» **Data for processing**
┄┄┄┄┄┄

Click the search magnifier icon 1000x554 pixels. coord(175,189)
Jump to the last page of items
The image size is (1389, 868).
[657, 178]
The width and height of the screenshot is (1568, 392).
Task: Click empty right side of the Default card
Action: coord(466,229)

┄┄┄┄┄┄

» **Work instruction**
Repeat the material in full, exactly as it reads.

» **Exercise solution**
Click the search magnifier icon 1000x554 pixels. coord(175,189)
Jump to the last page of items
The image size is (1389, 868).
[657, 178]
The width and height of the screenshot is (1568, 392).
Task: Click empty right side of the Default card
Action: coord(466,229)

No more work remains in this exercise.